Coming from Benedetti, the “puppeting” theory is especially ironic. At her request during a prison interview in May, Jackson wrote a short statement saying he recanted his confession. Benedetti cites that letter as proof of his credibility problems and evidence that he had no involvement in the attack. Jackson, in turn, says he wrote the statement because Benedetti threatened him with prosecution for perjury. He noted that the investigator she choose to bring with her to the interview introduced himself to Jackson as the officer who arrested him in 1987 on a charge for which Jackson went on to spend eight years in prison.
“I felt kinda, like, intimidated, a little bit,” Jackson said on the witness stand. “I shouldn’t have wrote that note.”
In her closing, Benedetti argued that Jackson’s confession wasn’t a confession, that new blood type evidence wasn’t new and that Moses-EL’s lawyers put on “absolutely no new evidence in this case whatsoever.”

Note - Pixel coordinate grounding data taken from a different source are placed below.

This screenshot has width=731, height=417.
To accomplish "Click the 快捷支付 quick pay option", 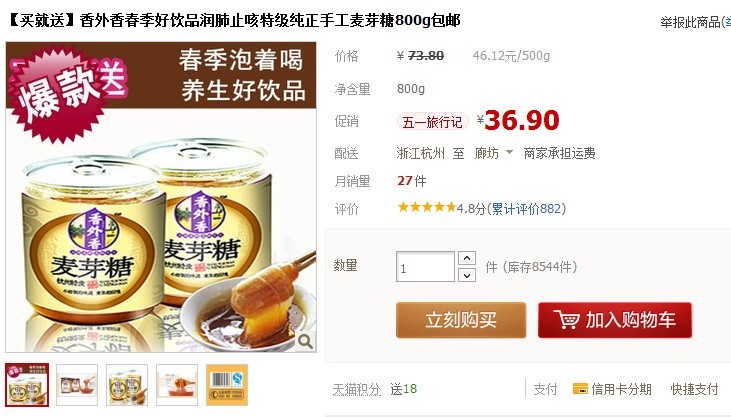I will [x=694, y=389].
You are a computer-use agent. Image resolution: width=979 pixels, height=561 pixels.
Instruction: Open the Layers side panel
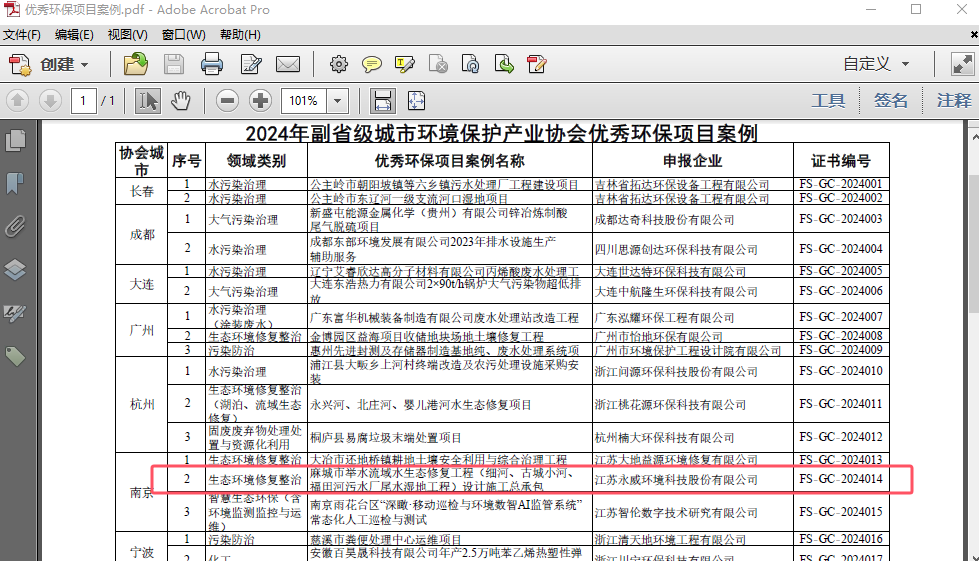point(15,269)
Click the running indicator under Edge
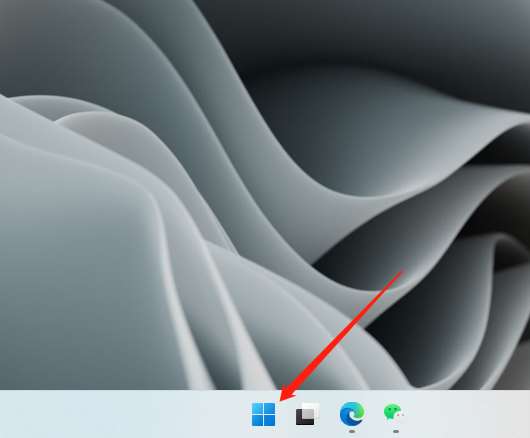This screenshot has width=530, height=438. coord(352,431)
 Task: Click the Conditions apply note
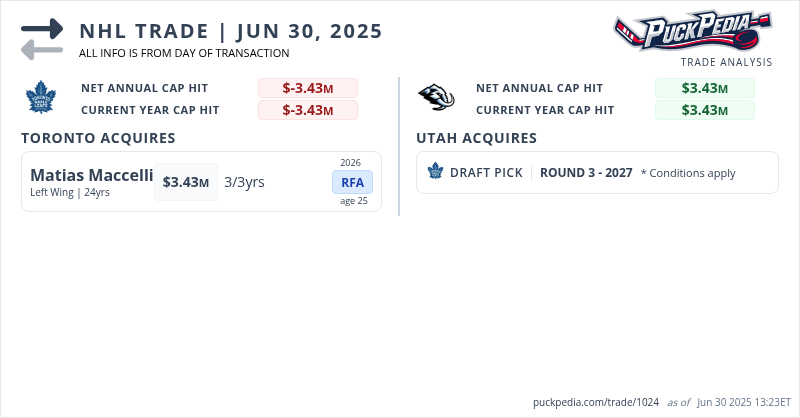688,173
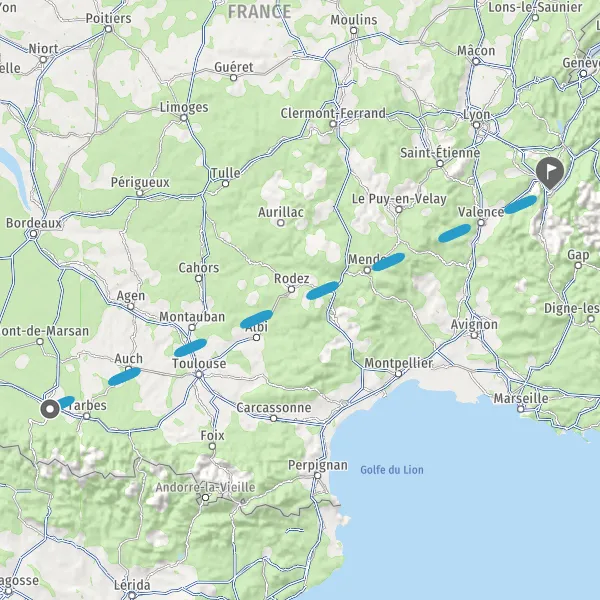This screenshot has width=600, height=600.
Task: Click the Golfe du Lion label
Action: click(x=392, y=470)
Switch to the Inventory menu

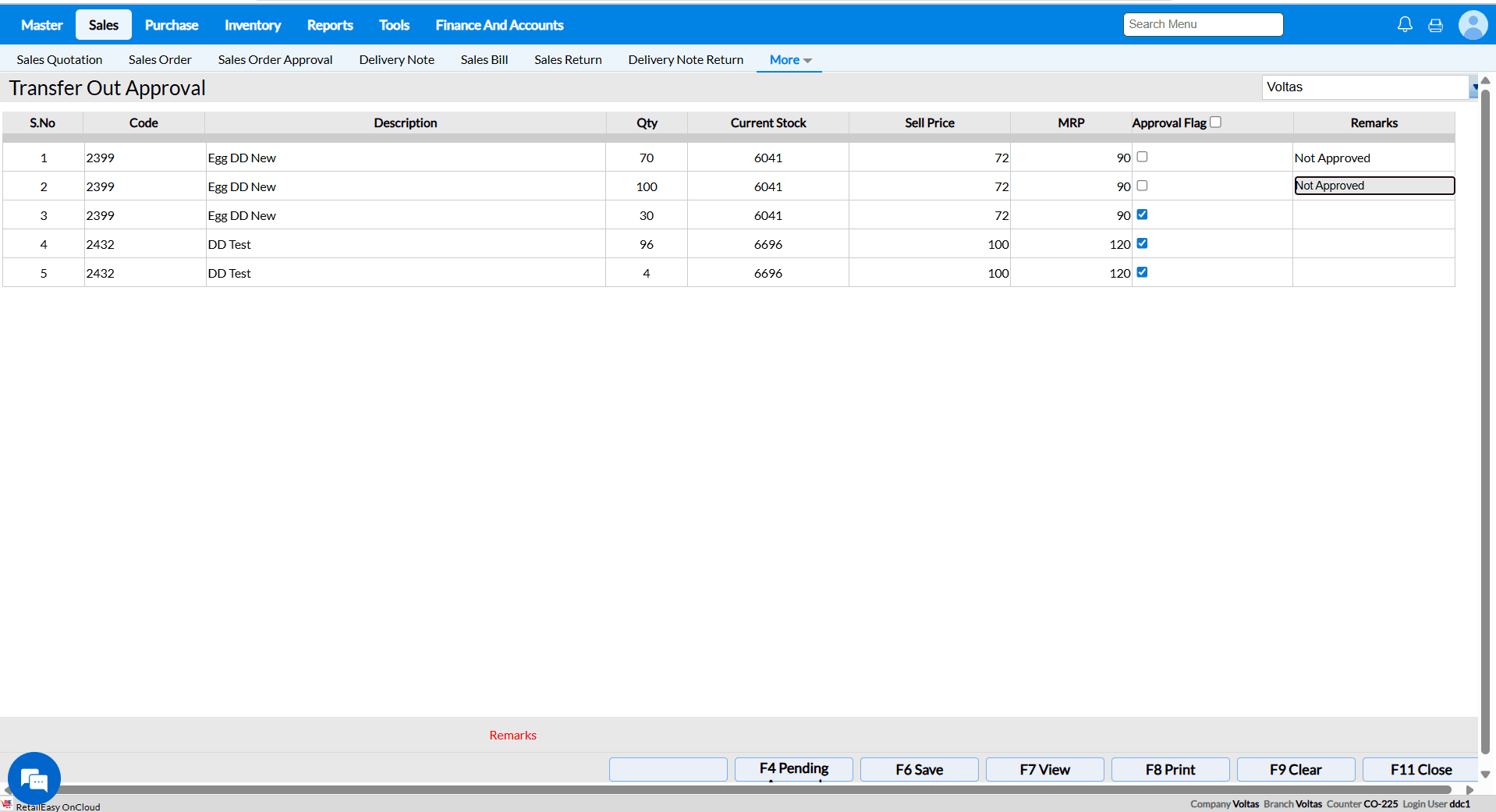click(253, 25)
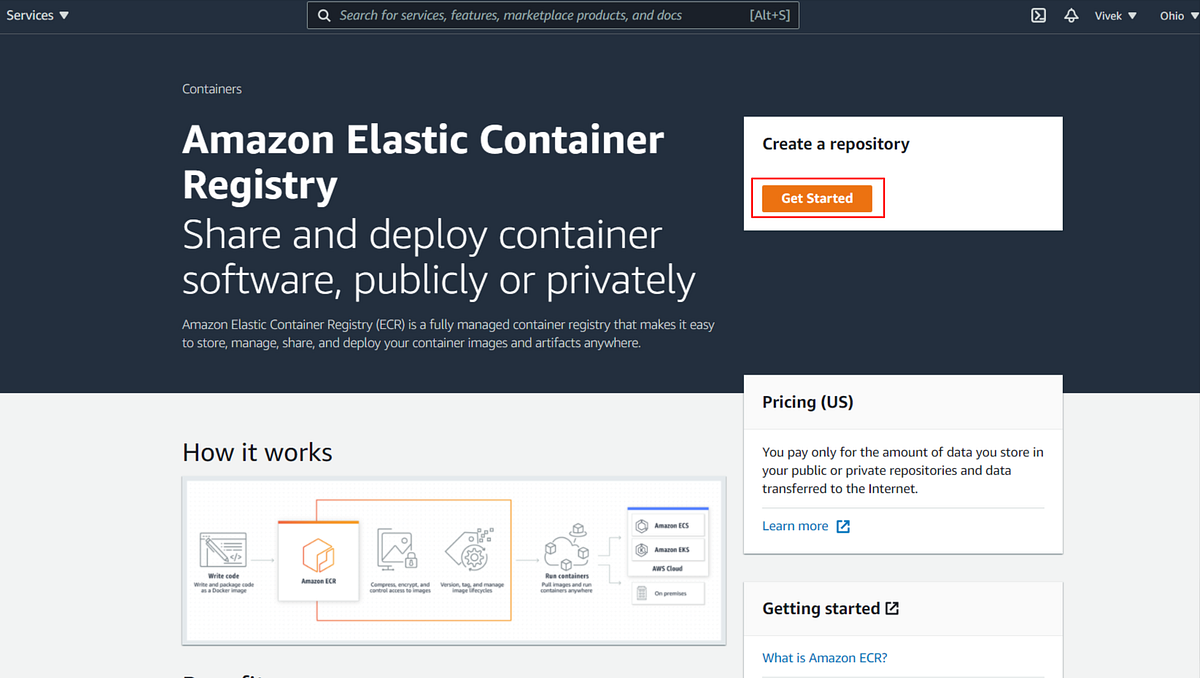
Task: Click the Containers breadcrumb label
Action: pos(211,88)
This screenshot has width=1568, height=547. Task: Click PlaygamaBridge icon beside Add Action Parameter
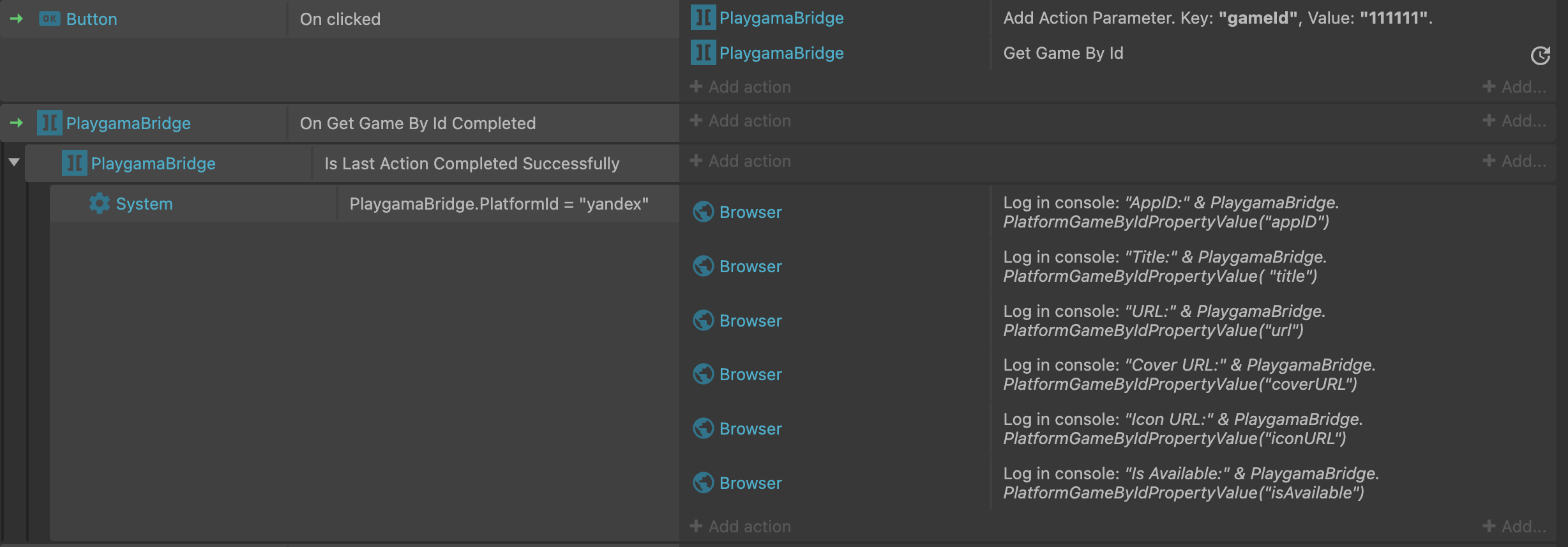tap(703, 18)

“There is nothing new,” she told Judge Gerdes, her former colleague in Morrissey’s office. “The people urge the court to uphold the jury’s verdict in this case and not grant a new trial in this case.”
Morrissey, for his part, is staying mum.
“Out of an abundance of caution, I think it would be better not to comment until after… the judge makes a ruling,” said his spokeswoman, Lynn Kimbrough.
An “abundance of caution,” if that approach had been taken from the start 28 years ago, would have led law enforcers to question Jackson as a suspect, given that he was the first possible assailant the victim named after her attack.
A cautionary approach would have given police and prosecutors pause about pursuing Moses-EL merely on the victim’s dream.
Caution, years later, would have led DAs to make sure police preserved the truth-telling DNA evidence Moses-EL had two court orders to have tested. And it would have kept police from throwing out a box marked “DO NOT DESTROY.” After the evidence was tossed – partly due to the DAs failure to communicate — caution would have prompted prosecutors to let the case be retried.
An adherence to caution probably would have inspired Morrissey to reopen the case after he nailed Jackson on an unsolved rape near the scene of the attack – a case that shared many marked similarities.
And, certainly, even the smallest modicum of caution in the case would have led Morrissey to invite Jackson’s admissions rather than trying to shut them down.
“I am surprised that the DA’s office is resisting the introduction of relevant evidence to allow a judge to make a fully informed decision,” said Beth McCann, who’s running to replace Morrissey as DA and has had what she calls “concerns” about the Moses-EL case. “The job of the DA is to seek justice, not just convict.”
“I absolutely believe that the worst thing a prosecutor can do is put or keep an innocent person in prison,” added candidate Michael Carrigan.
Civil rights activists and others critical of Morrissey’s record – especially his decisions never to prosecute an officer for deadly excessive force — had over the past months sought to oust him through a recall election. They announced this week that they failed to collect enough signatures to make the ballot. Still, they say, they’ve succeeded in publicly raising doubts about his record. Big doubts, they say. Reasonable doubts.
Watchdogs are decrying Morrissey’s long pattern of defending law enforcement at all costs. In Moses-EL’s case, they say, that pattern has caused the DA to stand behind a conviction, regardless of whether the facts suggest his office prosecuted the wrong man.
“Mitch Morrissey has shown time and time again his disregard for justice and fairness,” said Mike Roque, executive director of the Colorado Progressive Coalition, which watchdogs police and prosecutors. “The Moses-EL case is just another glaring example of Morrissey’s arrogant behavior towards the residents of Denver.”